Resenha: O Diário de Anne Frank

by - segunda-feira, fevereiro 26, 2018


Olá pessoal!
Retornei com a resenha que prometi no post das frases que mais gostei desse livro, se você ainda não conferiu, é só clicar nesse link aqui.

Esse livro me surpreendeu de duas formas: a primeira é que eu achei que era uma história triste e que eu choraria do começo ao fim e a segunda é que diversas vezes eu precisava lembrar a mim mesma que esse não é um livro de ficção.
Anne Frank é uma adolescente, judia, vivendo em um tempo no qual seu povo está sendo subjugado, perseguido, morto e torturado. Toda a Europa está de cabeça pra baixo com a expansão nazista e os judeus estão sendo erradicados, a única alternativa é se esconder. Sua família se esconde em um local que eles chamam de Anexo Secreto. E é exatamente nesse confinamento que Anne Frank escreve um diário, contando as suas percepções acerca da convivência confinada. Para que conseguisse escrever em seu diário de forma mais fácil, Anne o nomeia de Kitty e escreve como se fossem cartas para uma amiga que ela nunca conheceu, mas que a conhece inteiramente por dentro.


"Tanta coisa me passa pela cabeça à noite, quando estou sozinha, ou durante o dia, quando sou obrigada a estar perto de gente que não suporto ou que sempre interpreta mal minhas intenções! É por isso que sempre termino voltando ao meu diário - começo nele e termino nele, porque Kitty é sempre paciente."

Anne é uma menina muito espirituosa, o que nos encanta completamente. Ao longo do seu diário vemos a transformação de uma menina em uma mulher. Apesar de ter morrido aos 15 anos, Anne possuía uma força de espírito que é difícil de ser encontrada. Sonhadora, tinha o objetivo de conseguir sair do Anexo no pós guerra e se transformar em uma jornalista. Ela escreve sua alma nos diários, consegue transpôr, para nós leitores, todos os pensamentos que estão em sua mente, sejam eles felizes ou não.

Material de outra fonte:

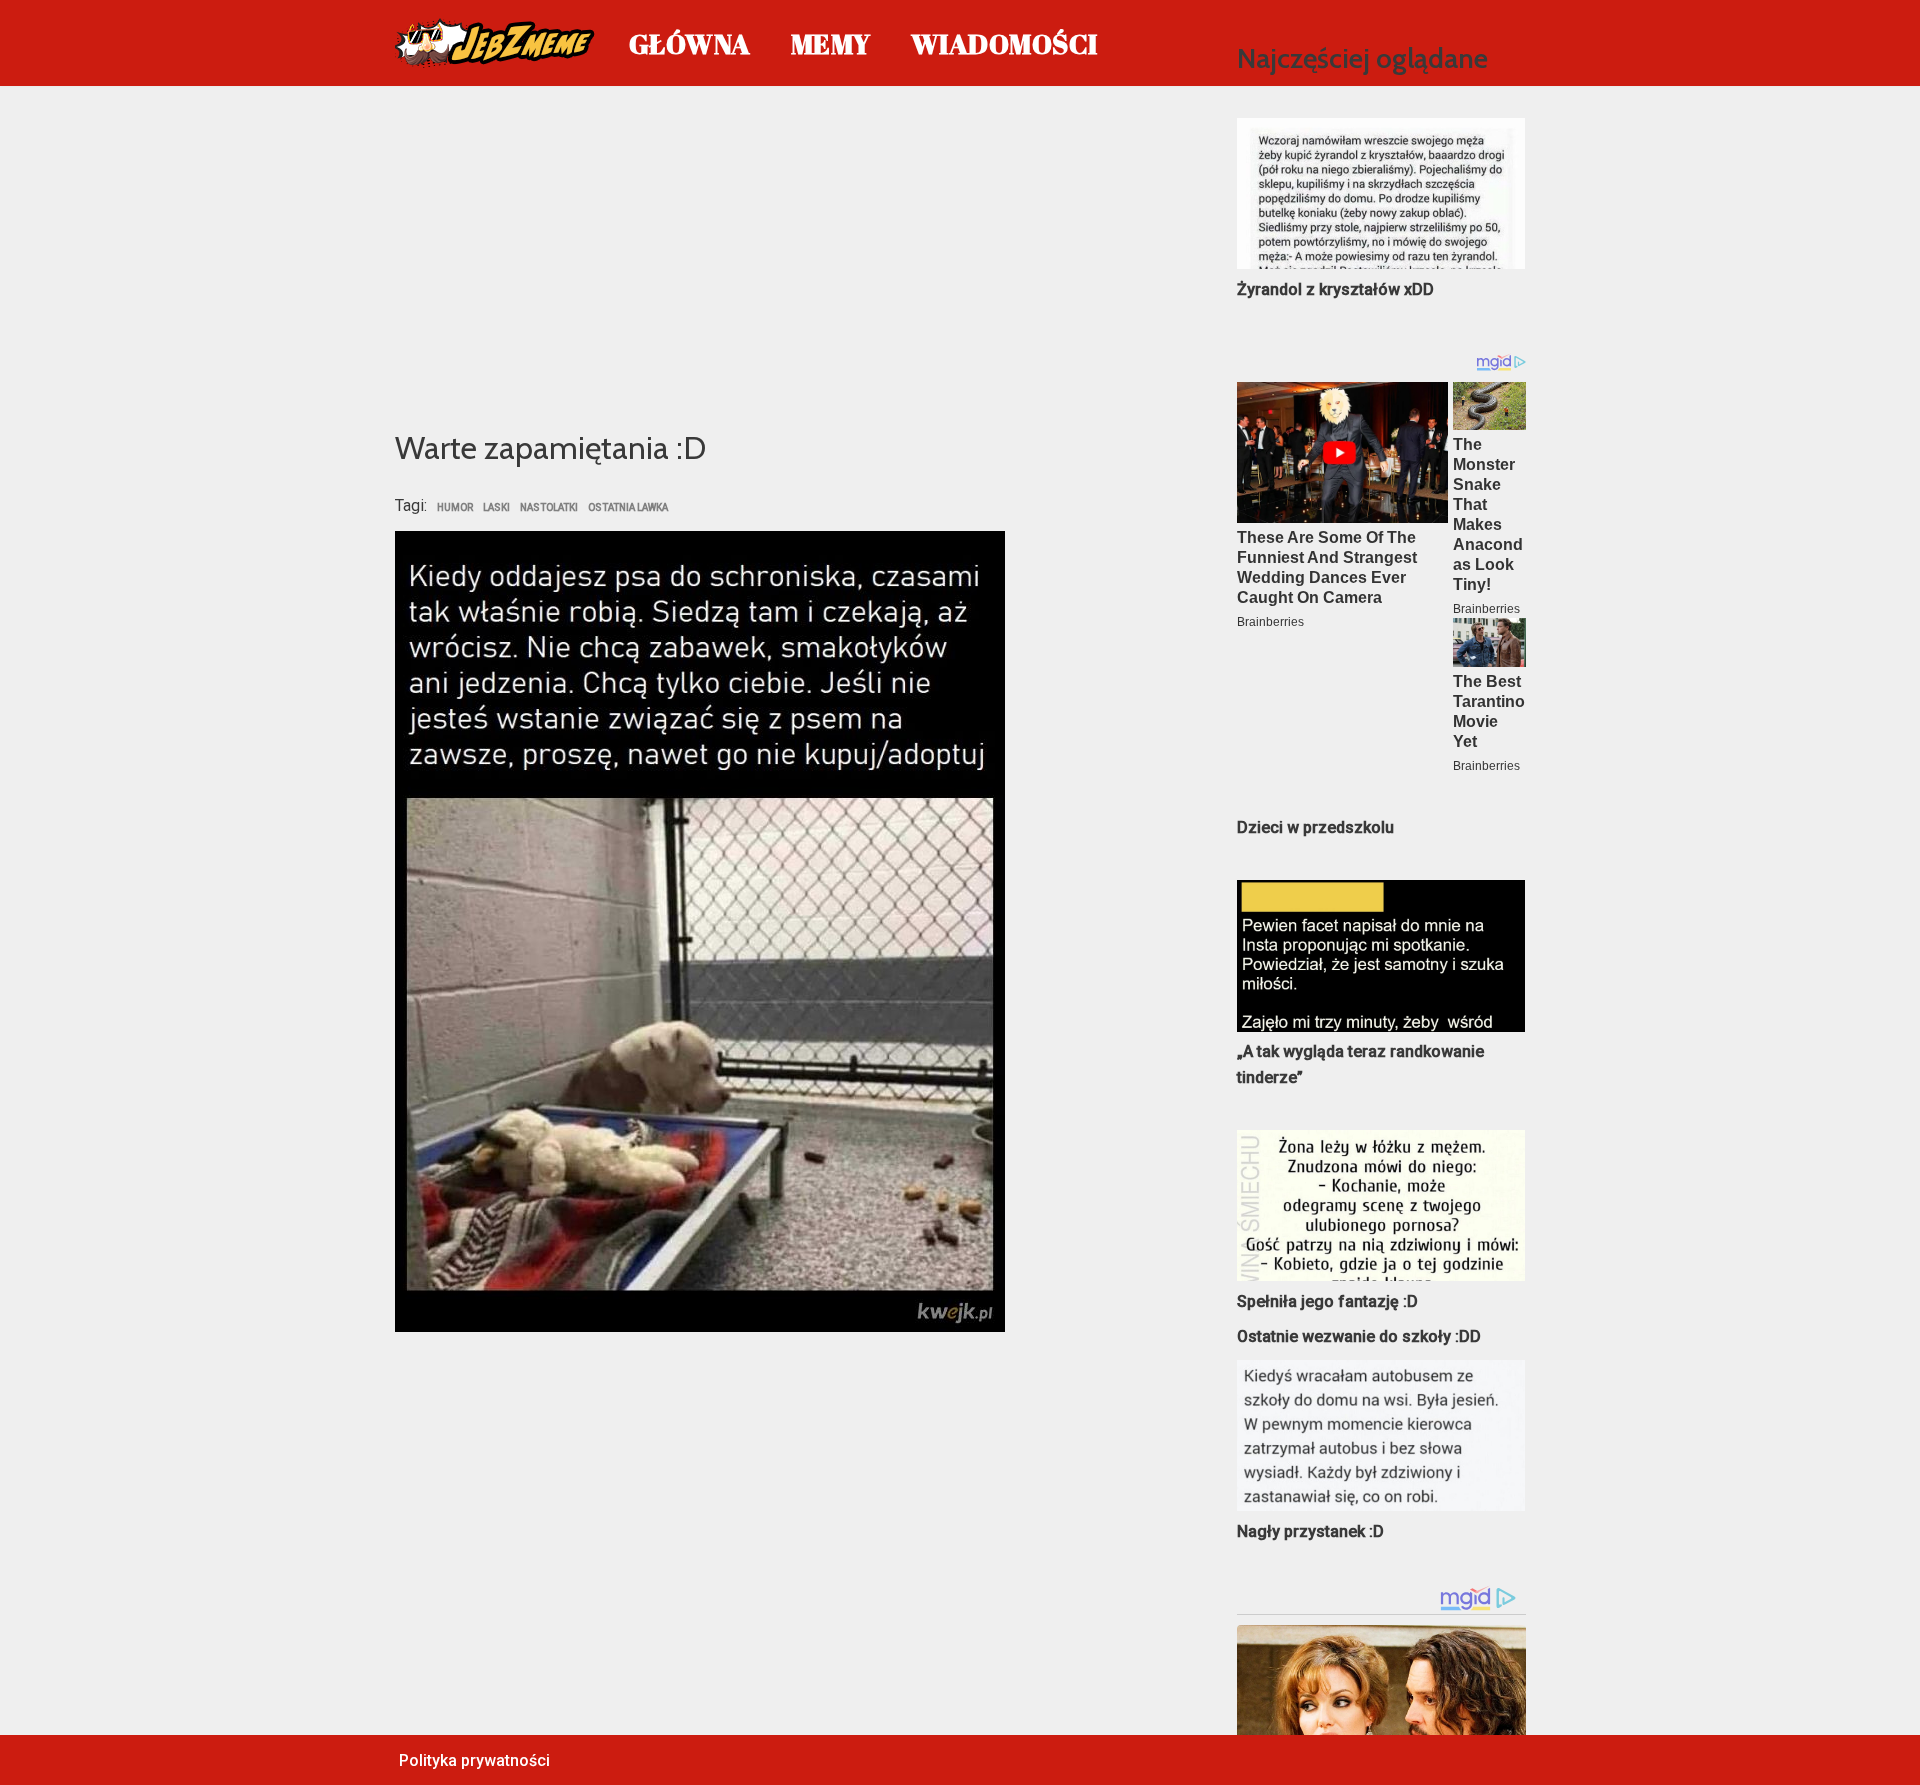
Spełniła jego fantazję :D (1327, 1301)
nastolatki (549, 508)
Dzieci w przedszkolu (1315, 827)
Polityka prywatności (474, 1760)
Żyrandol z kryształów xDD (1335, 289)
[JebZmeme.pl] (495, 43)
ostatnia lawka (628, 508)
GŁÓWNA (690, 43)
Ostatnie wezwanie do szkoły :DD (1359, 1336)
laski (496, 508)
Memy (831, 43)
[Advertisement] (786, 254)
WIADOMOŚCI (1004, 43)
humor (455, 508)
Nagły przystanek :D (1310, 1531)
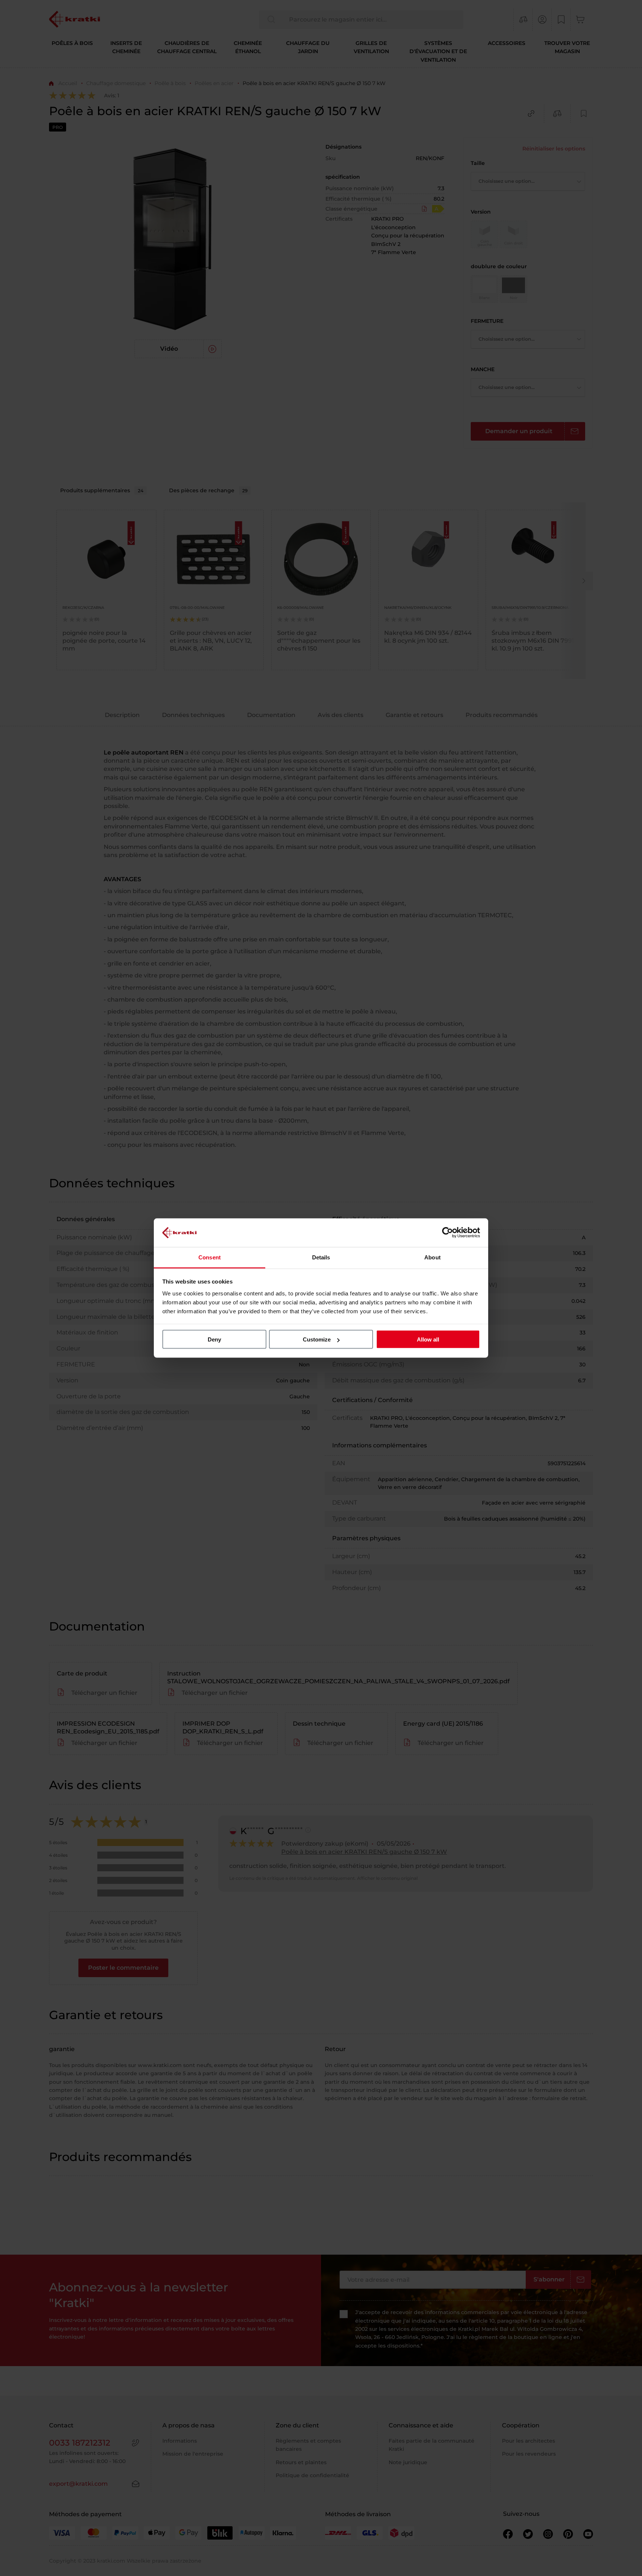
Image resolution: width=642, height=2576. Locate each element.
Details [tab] (321, 1257)
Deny (214, 1339)
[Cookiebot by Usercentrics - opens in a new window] (447, 1232)
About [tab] (432, 1257)
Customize (317, 1339)
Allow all (428, 1339)
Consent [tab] (209, 1257)
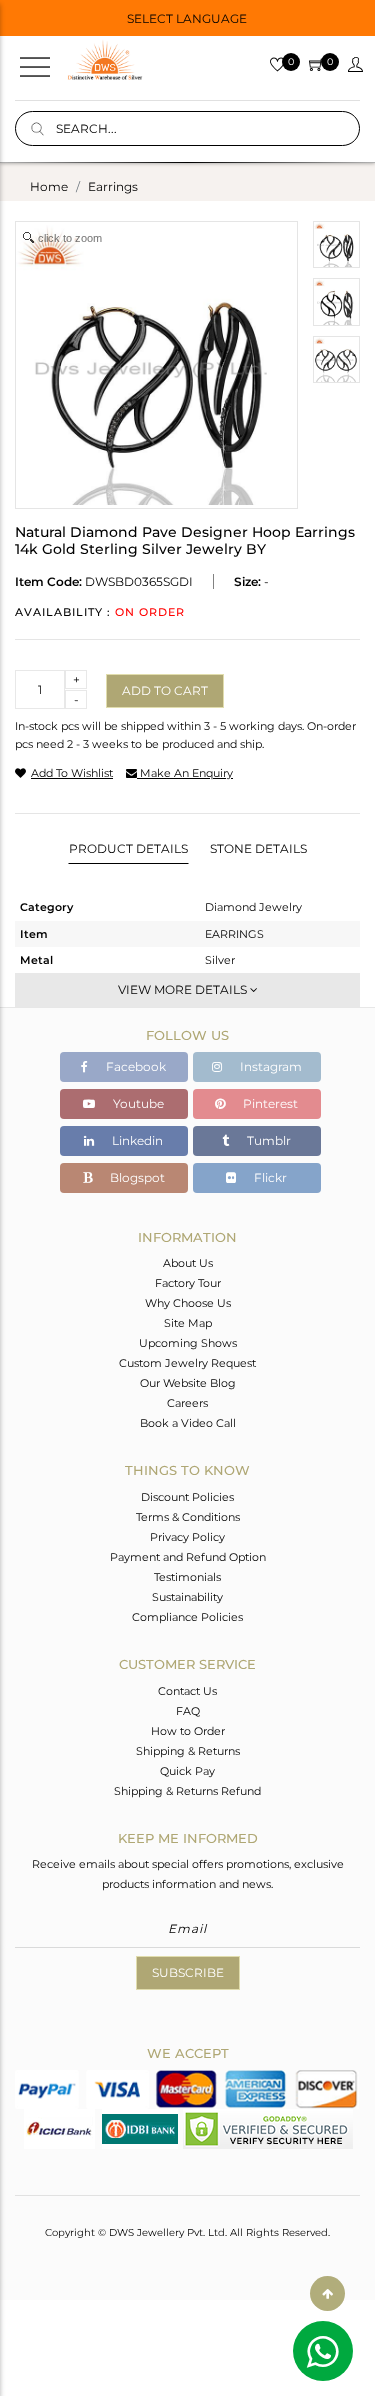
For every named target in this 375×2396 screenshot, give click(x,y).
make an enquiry (185, 773)
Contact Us (187, 1691)
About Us (188, 1263)
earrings (113, 186)
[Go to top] (327, 2293)
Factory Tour (188, 1283)
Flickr (269, 1177)
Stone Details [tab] (258, 848)
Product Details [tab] (128, 848)
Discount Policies (187, 1497)
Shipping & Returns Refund (187, 1791)
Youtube (137, 1103)
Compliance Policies (187, 1617)
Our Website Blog (188, 1383)
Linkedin (136, 1140)
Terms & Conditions (188, 1517)
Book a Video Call (188, 1423)
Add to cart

É um livro comovente de diversas formas, diferente de A Menina Que Roubava Livros - que é uma ficção - esse livro é uma realidade e ao longo dele esquecemos disso, e de repente, ao falar sobre a fome a Anne nos resgata novamente para ela, que apesar de ser escrita de forma muito leve, possui um fundo extremamente triste.

"Nós, que só tínhamos duas colheres de mingau quente no café da manhã e estávamos absolutamente famintos; nós, que só tínhamos espinafres meio cozidos (por causa das vitaminas!) e batatas podres dia após dia; nós, que só colocávamos no estômago alface cozida, alface crua, espinafre, espinafre e mais espinafre. Talvez terminemos fortes como Popeye, mas até agora não vejo o menor sinal disso!"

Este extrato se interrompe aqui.